(Stored items)
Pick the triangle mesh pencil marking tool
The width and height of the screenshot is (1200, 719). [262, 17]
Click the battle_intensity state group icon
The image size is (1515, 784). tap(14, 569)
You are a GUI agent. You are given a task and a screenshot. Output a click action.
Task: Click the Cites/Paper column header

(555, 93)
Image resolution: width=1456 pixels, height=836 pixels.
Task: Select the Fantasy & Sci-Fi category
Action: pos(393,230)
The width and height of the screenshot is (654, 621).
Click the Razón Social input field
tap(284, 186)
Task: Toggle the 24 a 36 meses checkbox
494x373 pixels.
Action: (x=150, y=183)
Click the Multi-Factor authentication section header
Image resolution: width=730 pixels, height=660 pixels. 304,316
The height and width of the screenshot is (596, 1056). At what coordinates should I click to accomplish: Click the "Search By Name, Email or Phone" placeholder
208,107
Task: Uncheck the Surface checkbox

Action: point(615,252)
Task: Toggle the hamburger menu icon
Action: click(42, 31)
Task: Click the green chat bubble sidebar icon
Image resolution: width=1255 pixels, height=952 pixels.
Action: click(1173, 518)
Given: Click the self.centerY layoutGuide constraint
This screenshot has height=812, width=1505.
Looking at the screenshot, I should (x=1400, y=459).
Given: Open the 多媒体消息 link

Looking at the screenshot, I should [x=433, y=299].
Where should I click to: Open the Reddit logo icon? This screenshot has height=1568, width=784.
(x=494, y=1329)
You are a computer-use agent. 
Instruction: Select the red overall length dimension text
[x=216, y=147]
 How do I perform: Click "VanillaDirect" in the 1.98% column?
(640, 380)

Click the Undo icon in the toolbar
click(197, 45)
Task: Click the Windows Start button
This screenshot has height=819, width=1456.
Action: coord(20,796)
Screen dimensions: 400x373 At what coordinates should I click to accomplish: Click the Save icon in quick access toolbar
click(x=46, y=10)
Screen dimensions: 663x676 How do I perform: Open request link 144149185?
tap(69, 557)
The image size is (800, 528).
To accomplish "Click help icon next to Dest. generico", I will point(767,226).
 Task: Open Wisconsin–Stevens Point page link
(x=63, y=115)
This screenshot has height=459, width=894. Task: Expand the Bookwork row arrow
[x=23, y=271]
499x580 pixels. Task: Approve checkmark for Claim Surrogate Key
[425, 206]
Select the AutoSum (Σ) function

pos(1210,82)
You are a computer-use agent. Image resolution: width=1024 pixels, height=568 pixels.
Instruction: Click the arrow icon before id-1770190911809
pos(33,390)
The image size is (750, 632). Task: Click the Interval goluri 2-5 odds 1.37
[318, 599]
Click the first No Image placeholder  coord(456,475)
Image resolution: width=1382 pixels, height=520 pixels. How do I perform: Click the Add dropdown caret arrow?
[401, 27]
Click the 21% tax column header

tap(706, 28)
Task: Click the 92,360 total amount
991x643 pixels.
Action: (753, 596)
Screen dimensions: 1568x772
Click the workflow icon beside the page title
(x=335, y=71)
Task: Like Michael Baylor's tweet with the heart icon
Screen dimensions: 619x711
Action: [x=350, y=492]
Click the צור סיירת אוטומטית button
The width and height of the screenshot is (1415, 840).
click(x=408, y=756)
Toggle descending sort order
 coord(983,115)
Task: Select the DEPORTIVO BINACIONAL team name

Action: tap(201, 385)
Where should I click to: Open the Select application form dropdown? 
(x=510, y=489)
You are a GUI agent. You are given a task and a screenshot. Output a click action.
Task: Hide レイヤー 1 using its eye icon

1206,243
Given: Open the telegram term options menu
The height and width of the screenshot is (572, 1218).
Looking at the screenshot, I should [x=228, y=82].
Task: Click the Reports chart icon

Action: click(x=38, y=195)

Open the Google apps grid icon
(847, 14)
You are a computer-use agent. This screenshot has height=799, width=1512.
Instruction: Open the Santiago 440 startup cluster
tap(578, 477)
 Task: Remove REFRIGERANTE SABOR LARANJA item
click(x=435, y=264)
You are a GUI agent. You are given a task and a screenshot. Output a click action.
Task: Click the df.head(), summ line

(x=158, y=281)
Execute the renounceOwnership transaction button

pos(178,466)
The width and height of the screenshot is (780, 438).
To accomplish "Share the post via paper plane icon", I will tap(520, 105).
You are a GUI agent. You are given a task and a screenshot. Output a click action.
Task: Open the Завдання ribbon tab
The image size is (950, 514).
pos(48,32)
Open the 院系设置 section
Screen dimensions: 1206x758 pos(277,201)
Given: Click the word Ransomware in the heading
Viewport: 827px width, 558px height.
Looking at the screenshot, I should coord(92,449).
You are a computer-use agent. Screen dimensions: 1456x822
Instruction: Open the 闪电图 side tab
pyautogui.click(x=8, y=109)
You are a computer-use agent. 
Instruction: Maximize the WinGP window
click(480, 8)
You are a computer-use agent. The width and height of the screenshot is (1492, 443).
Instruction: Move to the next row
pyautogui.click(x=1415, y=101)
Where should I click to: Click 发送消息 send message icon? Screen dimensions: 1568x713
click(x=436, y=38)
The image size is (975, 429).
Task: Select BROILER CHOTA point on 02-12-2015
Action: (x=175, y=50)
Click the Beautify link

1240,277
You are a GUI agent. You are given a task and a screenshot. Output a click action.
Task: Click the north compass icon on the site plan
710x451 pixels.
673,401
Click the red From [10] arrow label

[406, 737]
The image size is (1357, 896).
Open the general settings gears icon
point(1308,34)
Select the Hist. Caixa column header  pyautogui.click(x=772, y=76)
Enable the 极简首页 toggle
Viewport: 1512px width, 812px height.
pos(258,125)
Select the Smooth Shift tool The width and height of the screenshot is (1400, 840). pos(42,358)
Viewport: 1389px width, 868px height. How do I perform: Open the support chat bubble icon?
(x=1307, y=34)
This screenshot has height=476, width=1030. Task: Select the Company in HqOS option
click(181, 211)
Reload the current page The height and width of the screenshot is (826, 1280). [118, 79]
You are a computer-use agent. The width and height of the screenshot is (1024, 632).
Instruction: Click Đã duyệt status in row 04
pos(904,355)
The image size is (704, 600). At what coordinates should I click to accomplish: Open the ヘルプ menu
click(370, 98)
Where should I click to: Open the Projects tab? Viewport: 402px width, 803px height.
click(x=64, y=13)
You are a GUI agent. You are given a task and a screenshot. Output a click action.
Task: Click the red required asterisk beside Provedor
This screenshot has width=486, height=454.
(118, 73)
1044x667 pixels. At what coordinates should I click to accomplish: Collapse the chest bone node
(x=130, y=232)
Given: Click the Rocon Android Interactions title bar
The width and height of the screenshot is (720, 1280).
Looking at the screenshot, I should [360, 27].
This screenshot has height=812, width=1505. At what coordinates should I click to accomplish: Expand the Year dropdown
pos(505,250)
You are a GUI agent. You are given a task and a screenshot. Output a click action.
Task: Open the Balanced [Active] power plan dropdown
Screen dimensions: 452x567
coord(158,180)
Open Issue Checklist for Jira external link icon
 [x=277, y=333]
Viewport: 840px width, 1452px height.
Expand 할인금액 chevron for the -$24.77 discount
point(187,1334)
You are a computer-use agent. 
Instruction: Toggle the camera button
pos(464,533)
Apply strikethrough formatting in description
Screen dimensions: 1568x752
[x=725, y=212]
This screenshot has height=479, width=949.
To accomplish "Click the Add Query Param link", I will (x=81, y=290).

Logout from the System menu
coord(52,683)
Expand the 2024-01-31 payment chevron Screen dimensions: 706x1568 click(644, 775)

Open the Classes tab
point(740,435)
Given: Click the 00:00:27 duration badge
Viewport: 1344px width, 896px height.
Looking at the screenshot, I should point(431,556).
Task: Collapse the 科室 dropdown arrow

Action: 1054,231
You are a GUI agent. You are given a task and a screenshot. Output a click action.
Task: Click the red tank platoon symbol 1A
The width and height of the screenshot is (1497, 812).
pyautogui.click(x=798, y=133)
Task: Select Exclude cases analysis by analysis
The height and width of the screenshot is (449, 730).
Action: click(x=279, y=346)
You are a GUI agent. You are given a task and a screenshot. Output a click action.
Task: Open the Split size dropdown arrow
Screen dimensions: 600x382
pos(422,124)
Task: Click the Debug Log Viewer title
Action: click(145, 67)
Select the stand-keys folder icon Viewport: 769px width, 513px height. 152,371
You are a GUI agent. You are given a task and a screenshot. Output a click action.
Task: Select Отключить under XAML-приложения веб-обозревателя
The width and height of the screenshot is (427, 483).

**DESCRIPTION OF THE TASK:** Recast the lines of the listing between the line containing "Task: Click the Windows Start button" and the line containing "tap(706, 28)", inclusive, as a JSON list of strings, one string per line, leaving out blank lines.

**RESULT FOR THIS EXERCISE:**
[
  "Task: Click the Windows Start button",
  "This screenshot has height=819, width=1456.",
  "Action: coord(20,796)",
  "Screen dimensions: 400x373 At what coordinates should I click to accomplish: Click the Save icon in quick access toolbar",
  "click(x=46, y=10)",
  "Screen dimensions: 663x676 How do I perform: Open request link 144149185?",
  "tap(69, 557)",
  "The image size is (800, 528).",
  "To accomplish \"Click help icon next to Dest. generico\", I will point(767,226).",
  " Task: Open Wisconsin–Stevens Point page link",
  "(x=63, y=115)",
  "This screenshot has height=459, width=894. Task: Expand the Bookwork row arrow",
  "[x=23, y=271]",
  "499x580 pixels. Task: Approve checkmark for Claim Surrogate Key",
  "[425, 206]",
  "Select the AutoSum (Σ) function",
  "pos(1210,82)",
  "You are a computer-use agent. Image resolution: width=1024 pixels, height=568 pixels.",
  "Instruction: Click the arrow icon before id-1770190911809",
  "pos(33,390)",
  "The image size is (750, 632). Task: Click the Interval goluri 2-5 odds 1.37",
  "[318, 599]",
  "Click the first No Image placeholder  coord(456,475)",
  "Image resolution: width=1382 pixels, height=520 pixels. How do I perform: Click the Add dropdown caret arrow?",
  "[401, 27]",
  "Click the 21% tax column header",
  "tap(706, 28)"
]